Nacional

La vivienda ofrece una rentabilidad bruta del 7,4% frente al 7,3% de hace un año

La rentabilidad de la inversión en vivienda se estanca y solo crece una décima en 2018

Los locales comerciales siguen siendo el producto más rentable (8,8%), seguido de oficinas (8,4%), viviendas (7,4%) y garajes (6,2%)

El Bono del Estado a 10 años sigue ofreciendo una rentabilidad inferior (1,4%)

La Comarca

16/01/2019

(Última actualización: 18/01/2019 09:48)

Imprimir

La rentabilidad bruta de la compra de una vivienda para ponerla en el mercado del alquiler se ha mantenido estable durante 2018, al crecer una única décima hasta el 7,4%. Hace un año el retorno ofrecido se situaba en el 7,3%. Aún así, según el estudio realizado por idealista, la rentabilidad obtenida multiplica por cuatro, en el peor de los casos, las tasas que ofrecen los Bonos del Estado a 10 años.

Según este estudio, que relaciona los precios de venta y alquiler de distintos productos inmobiliarios para calcular su rentabilidad bruta, el local comercial se mantiene como la inversión inmobiliaria más rentable.
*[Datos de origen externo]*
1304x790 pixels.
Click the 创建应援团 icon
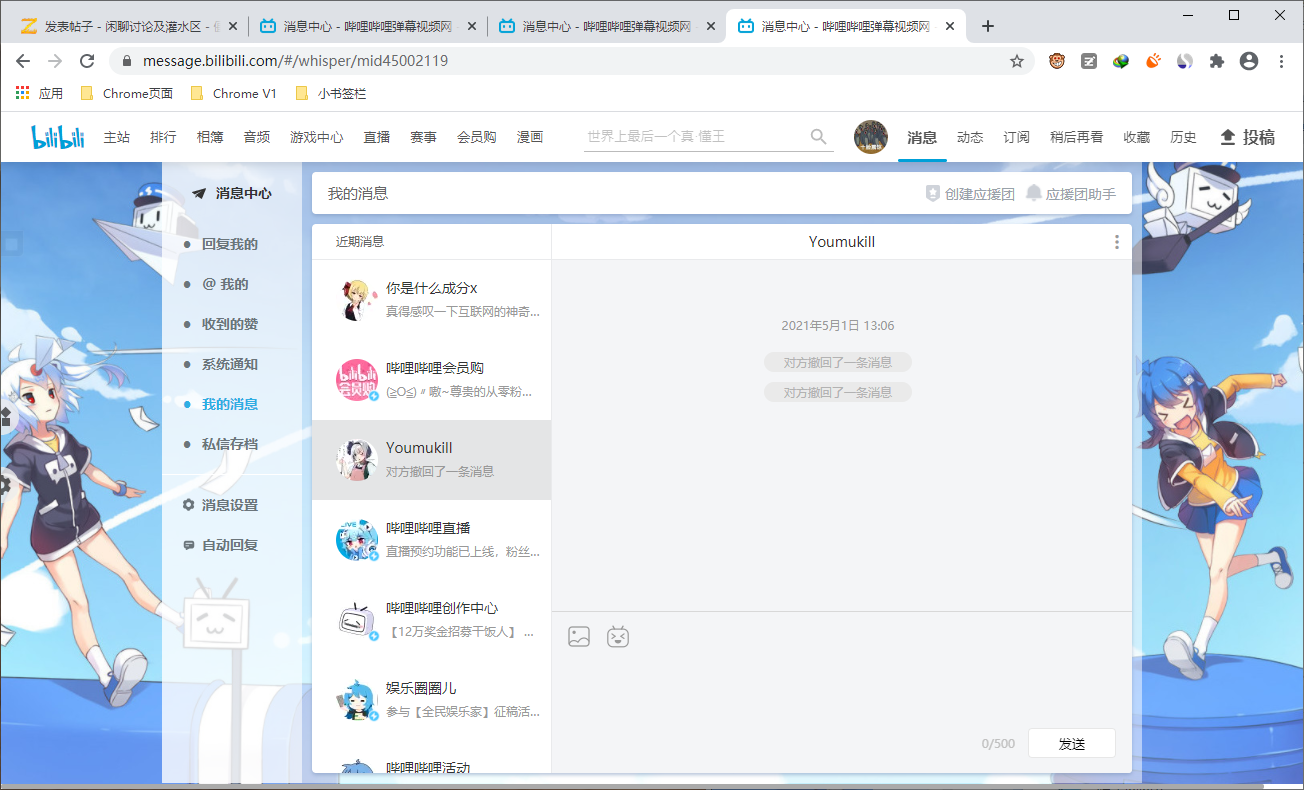tap(932, 193)
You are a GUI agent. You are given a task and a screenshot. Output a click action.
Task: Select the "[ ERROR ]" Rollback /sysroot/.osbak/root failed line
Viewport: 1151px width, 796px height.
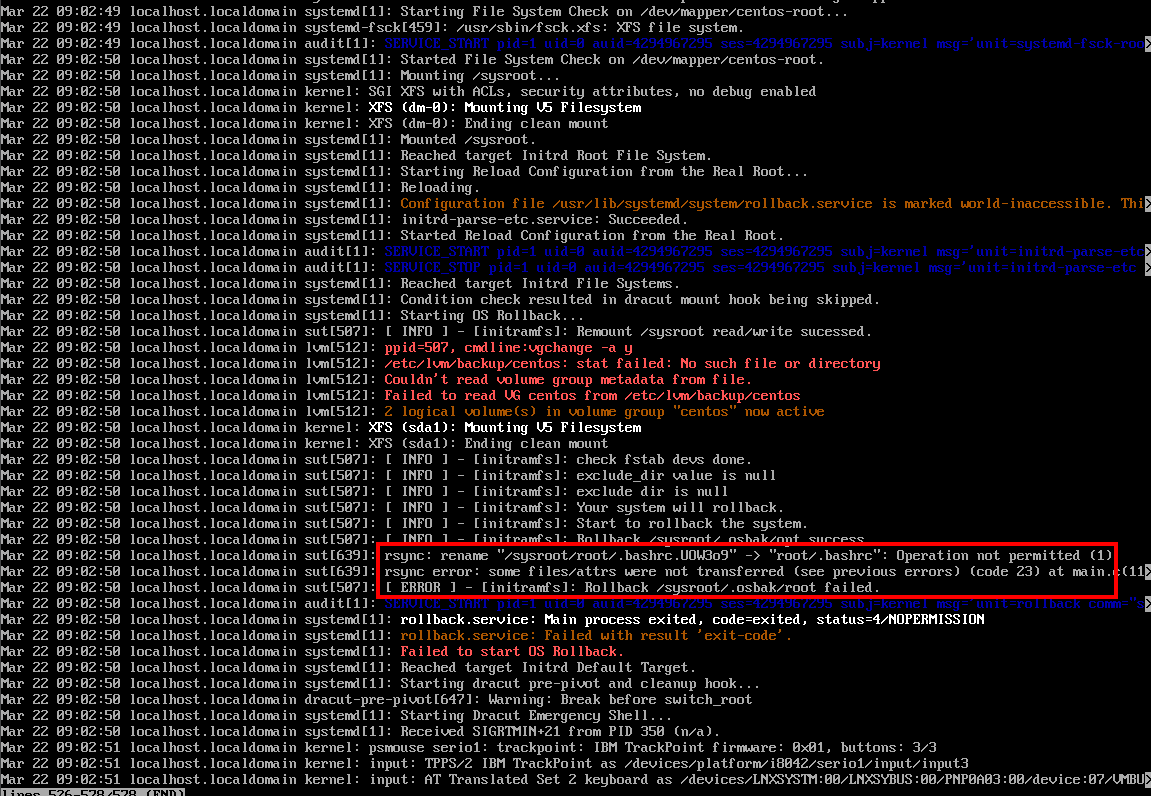click(x=632, y=587)
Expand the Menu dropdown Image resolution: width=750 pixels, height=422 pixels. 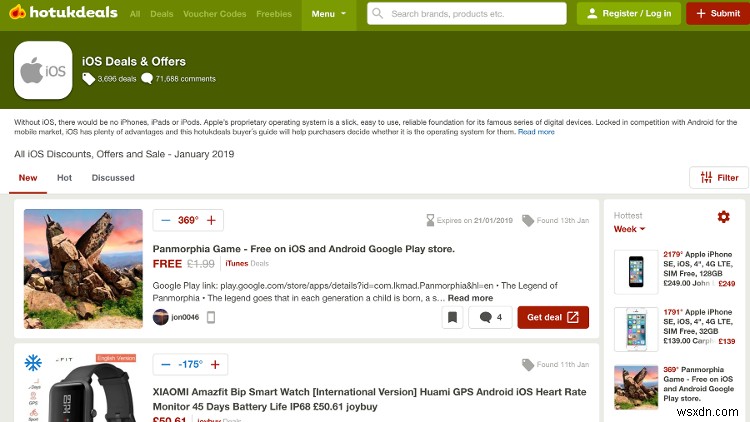tap(329, 14)
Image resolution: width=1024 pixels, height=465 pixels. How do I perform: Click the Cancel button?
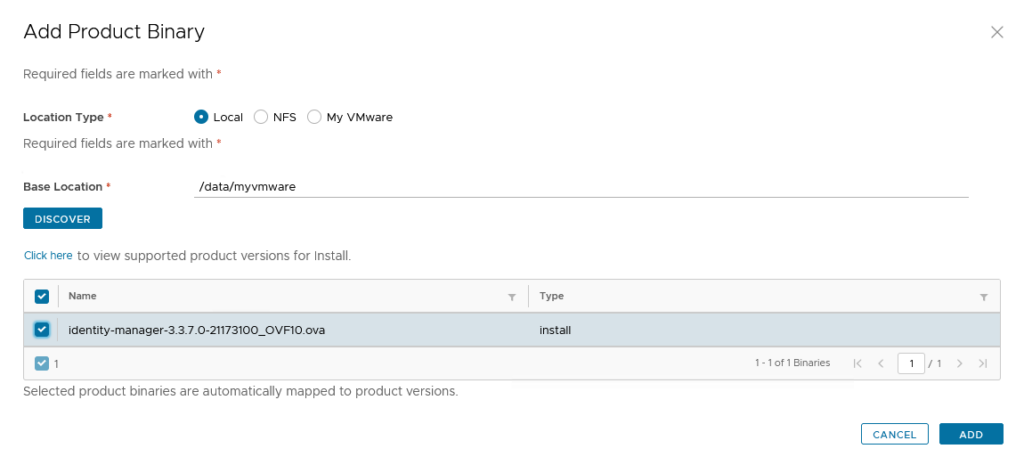tap(894, 435)
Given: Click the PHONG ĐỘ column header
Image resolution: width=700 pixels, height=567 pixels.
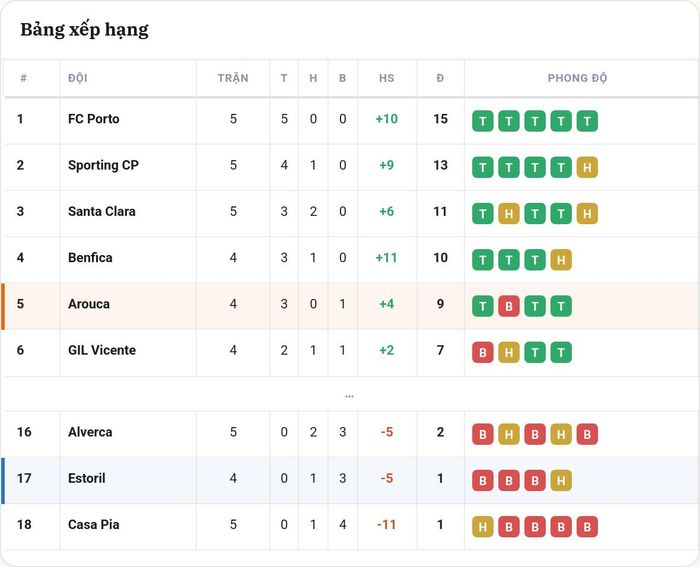Looking at the screenshot, I should click(x=577, y=78).
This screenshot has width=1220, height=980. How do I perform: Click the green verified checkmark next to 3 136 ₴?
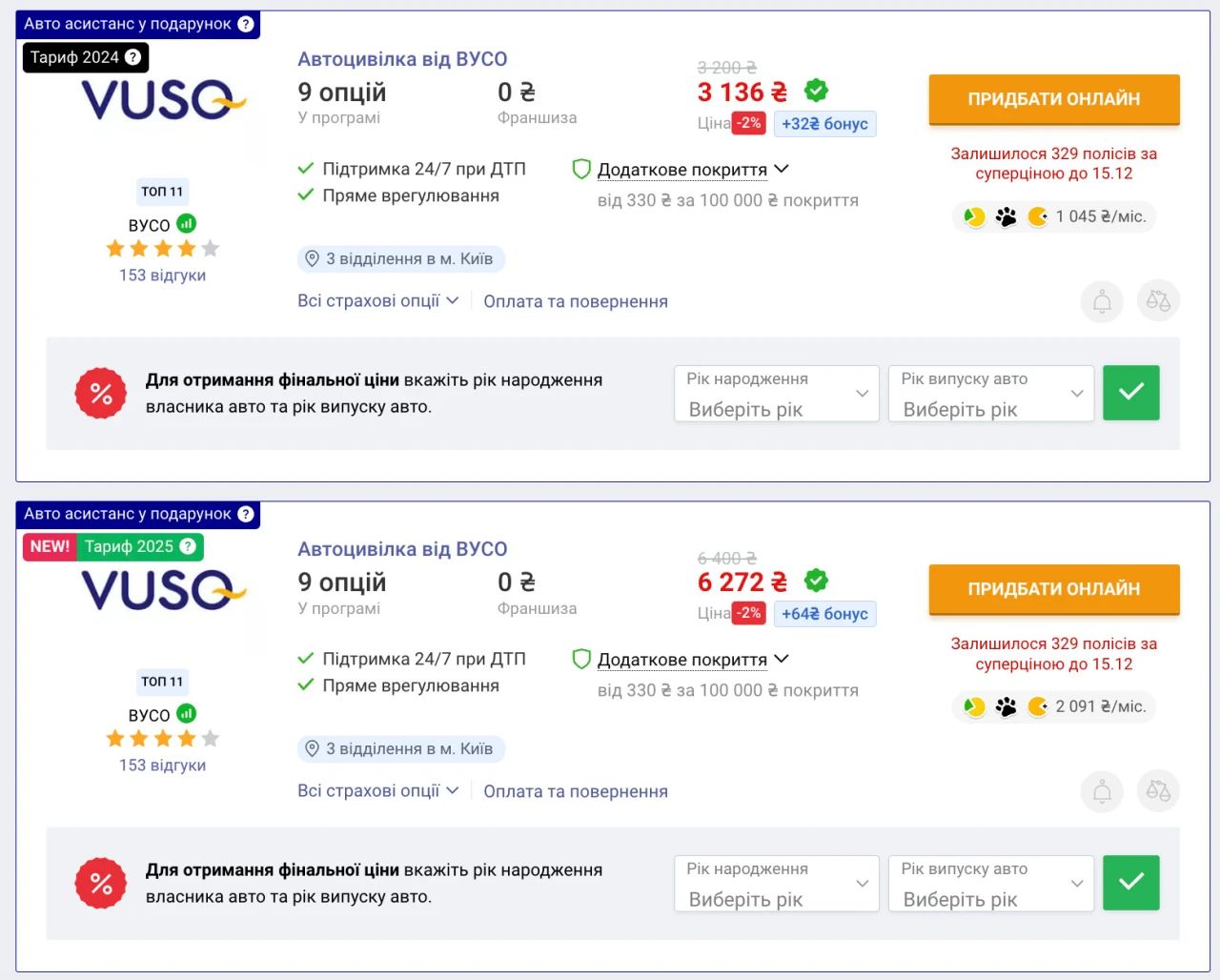click(816, 91)
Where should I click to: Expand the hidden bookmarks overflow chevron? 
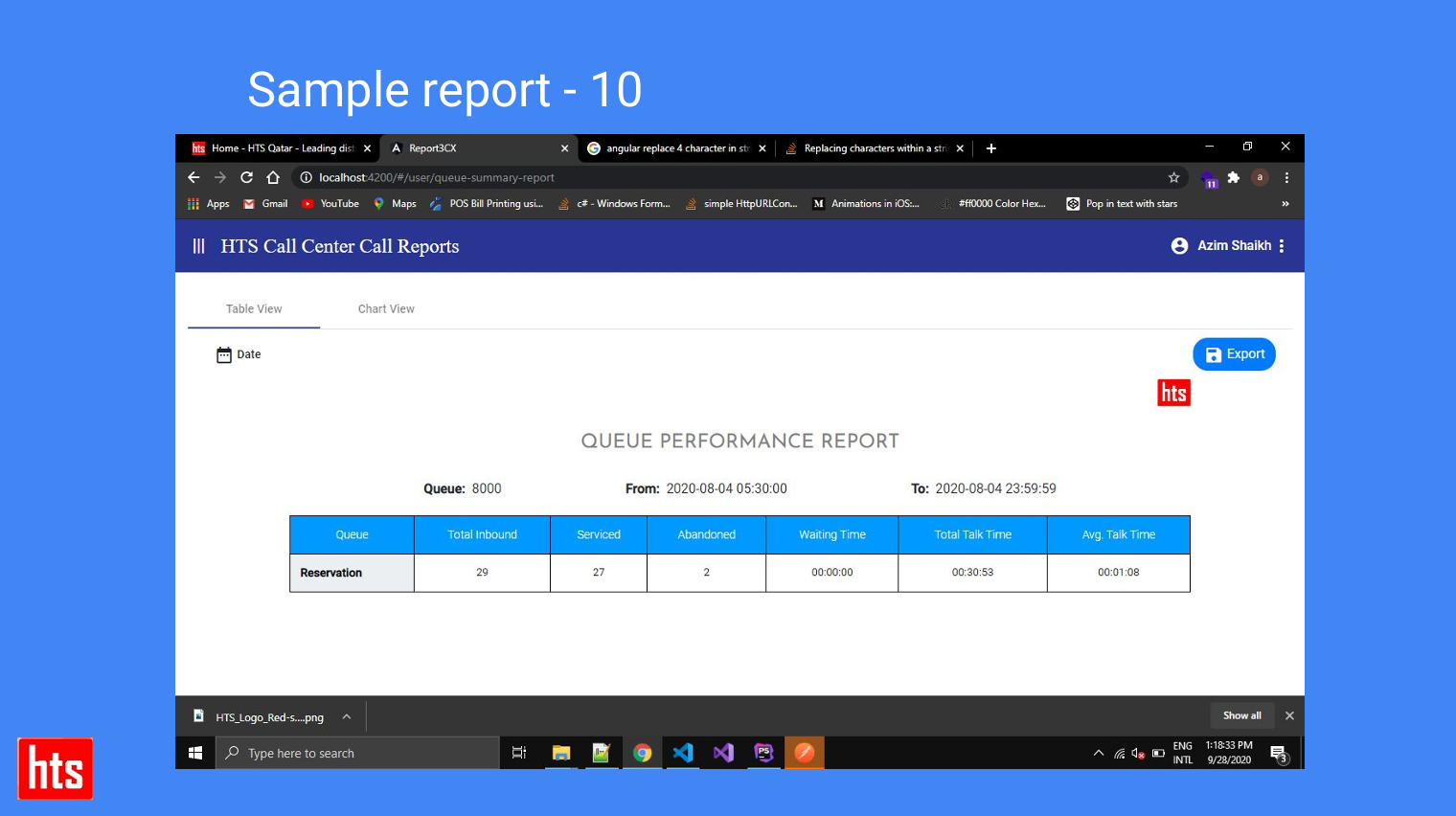[x=1285, y=204]
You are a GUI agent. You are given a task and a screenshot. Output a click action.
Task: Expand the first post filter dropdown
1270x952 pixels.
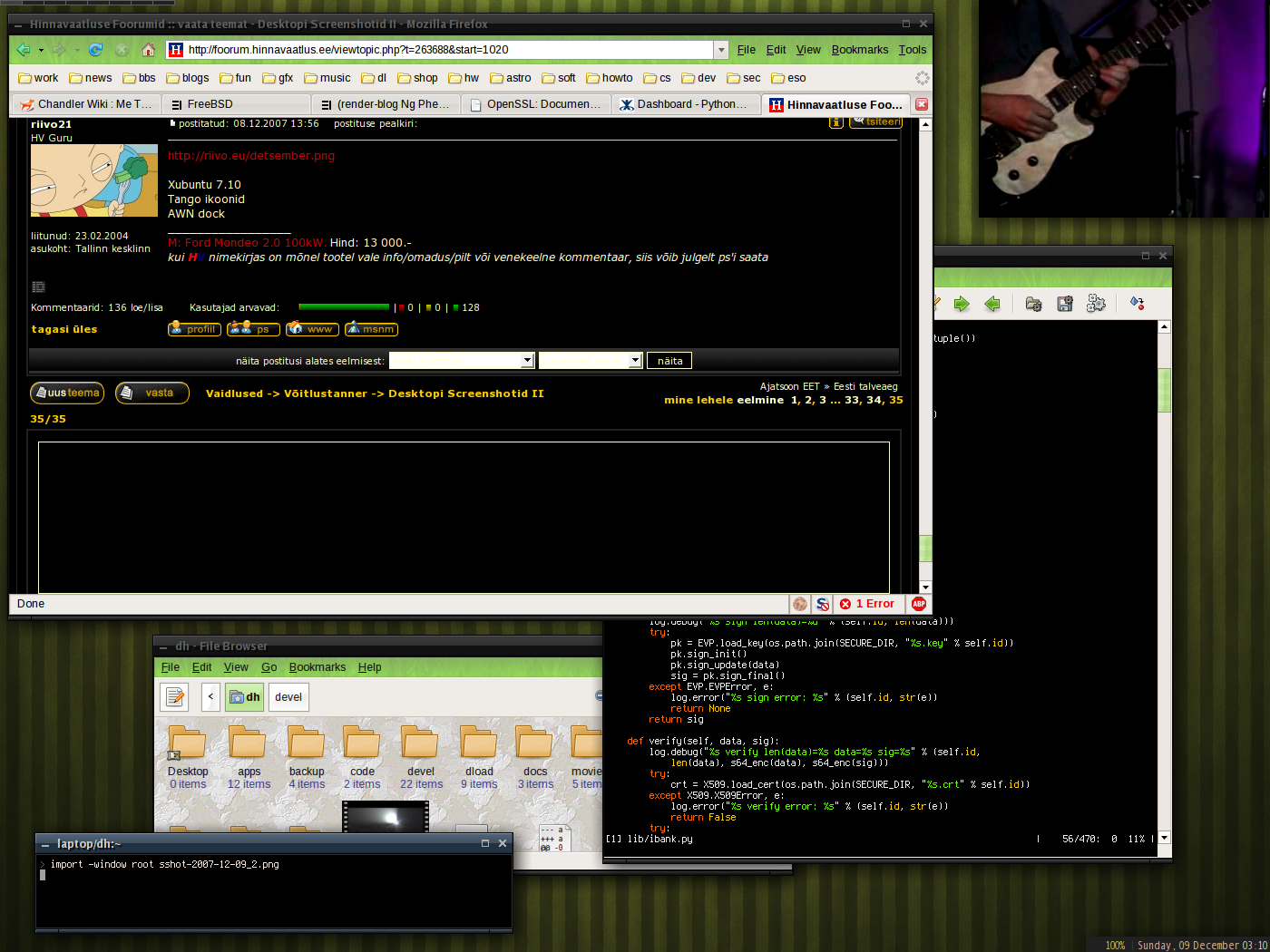(527, 361)
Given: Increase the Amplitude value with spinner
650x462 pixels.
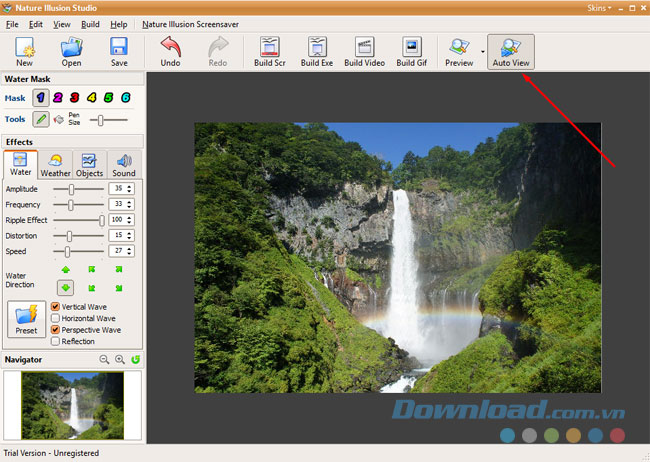Looking at the screenshot, I should (x=131, y=186).
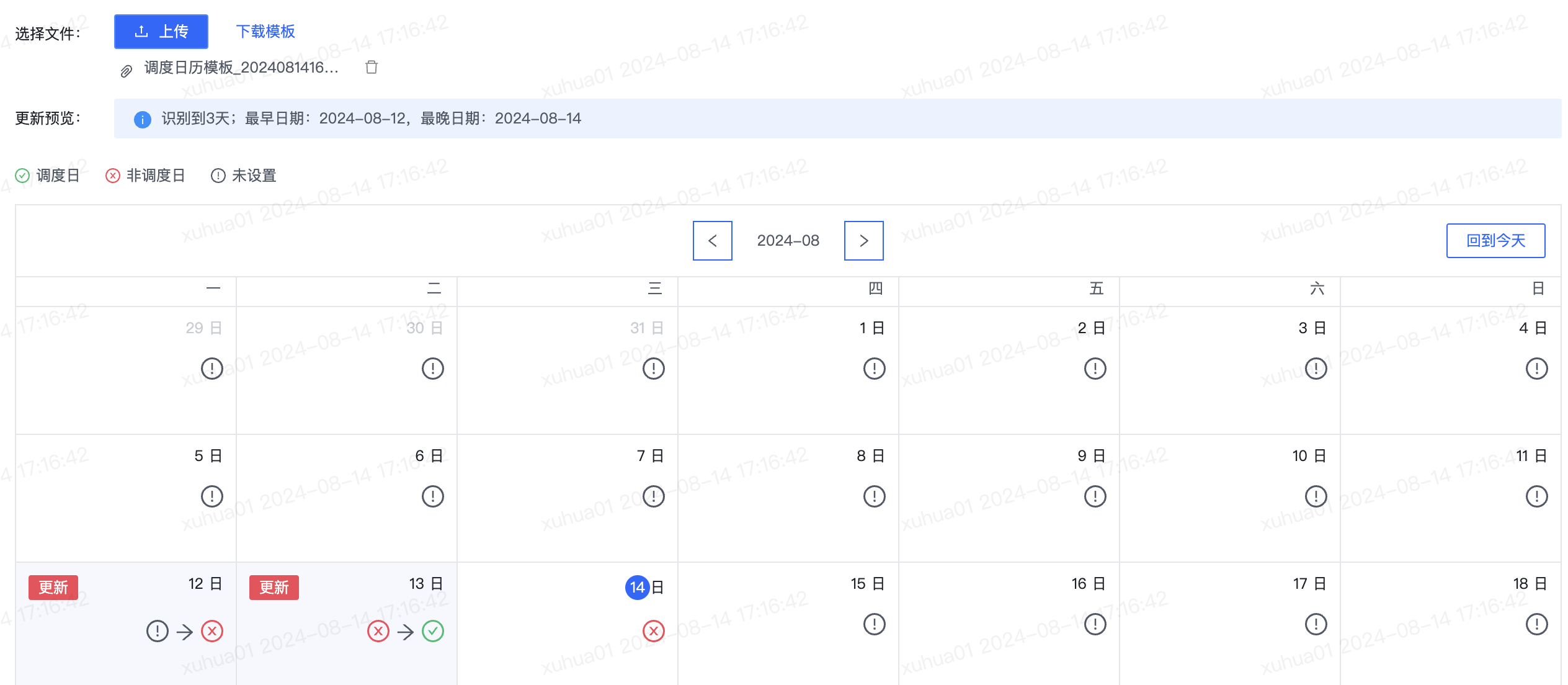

Comprar un local en España para alquilarlo ofrece una rentabilidad bruta del 8,8%, frente al 8,4% que daban hace un año. Las oficinas ofrecen un rendimiento del 8,4% (hace un año era del 7,8%) y en el caso de los garajes la rentabilidad se ha situado en el 6,2% frente al 5,5% de hace 12 meses.

Rentabilidad de la vivienda

Entre las capitales españolas, Lleida es la que resulta más rentable, con un 7,6%. Le siguen Santa Cruz de Tenerife (7,2%), Huelva (6,8%) y Almería (6,7%). La caída del precio del alquiler en Barcelona ha reducido su rentabilidad hasta el 4,8%, mientras que en Madrid se ha situado en 5,1%.

Sin embargo, las rentabilidades más bajas de España son las que obtienen los propietarios de viviendas en alquiler en San Sebastián (4,2%), Ourense (4,3%), Pamplona y A Coruña (4,7% en ambos casos).

Rentabilidad de los locales comerciales

Los locales son el producto que mayor rentabilidad tiene en todas las capitales. El mayor retorno se obtiene en Málaga (12,9%). Le siguen las rentabilidades de Pontevedra (11,4%), Lleida (11,1%), Oviedo (10,4%) y Lugo (10,2%). A continuación se sitúan las ciudades de Huelva (9,4%), Zaragoza (9,3%) y Las Palmas de Gran Canaria (9,3%). En Barcelona la tasa está situada en el 8,5% mientras que en Madrid queda en 7,3%.

Salamanca ofrece los locales con menor atractivo para el inversor (sólo 6,2% de rentabilidad), seguida por A Coruña (6,4%), Cádiz (6,5%) y Cáceres (6,9%).

Rentabilidad de las oficinas

Las oficinas de Sevilla presentan el retorno más jugoso de entre las capitales, con un 8,5% de rentabilidad bruta. Le siguen Lleida (7,8%), Zaragoza (7,7%) y Pamplona (7,7%). En Madrid la rentabilidad asciende al 6,6%, mientras que en Barcelona baja hasta el 6%.

En el lado opuesto encontramos las rentabilidades de Santander (5,6%), A Coruña (5,7%), Granada (5,8%), Bilbao (5,8%) y Valencia (5,9%). El mercado de oficinas no es tan uniforme como el de otros productos, por lo que resulta imposible obtener datos estadísticos de más de la mitad de capitales españolas.

Rentabilidad de los garajes

Los garajes son, en contraposición, el producto menos rentable para el inversor en muchas capitales. La mayor rentabilidad se obtiene en Málaga (9,9%), seguida por Almería (7,3%) y Burgos (6,8%). En Barcelona la tasa de retorno se sitúa en el 3,7%, mientras que en Madrid está en el 3,4%.

La capital con los garajes menos rentables es Granada, con un 2,6%, seguida por Salamanca (2,7%), Bilbao (2,9%) y Oviedo (3%).

Para la elaboración de este estudio, idealista ha dividido el precio medio de venta ofertado entre el precio de alquiler que solicitan los propietarios en los diferentes mercados referente a los índices trimestrales de viviendas, locales, garajes y oficinas correspondientes al cuarto trimestre de 2018. El resultado obtenido es el porcentaje bruto de rentabilidad que proporciona a un propietario alquilar su vivienda. Este dato facilita el análisis del estado actual del mercado y es un punto de partida básico para todos aquellos inversores que quieran comprar activos inmobiliarios con el fin de obtener beneficios.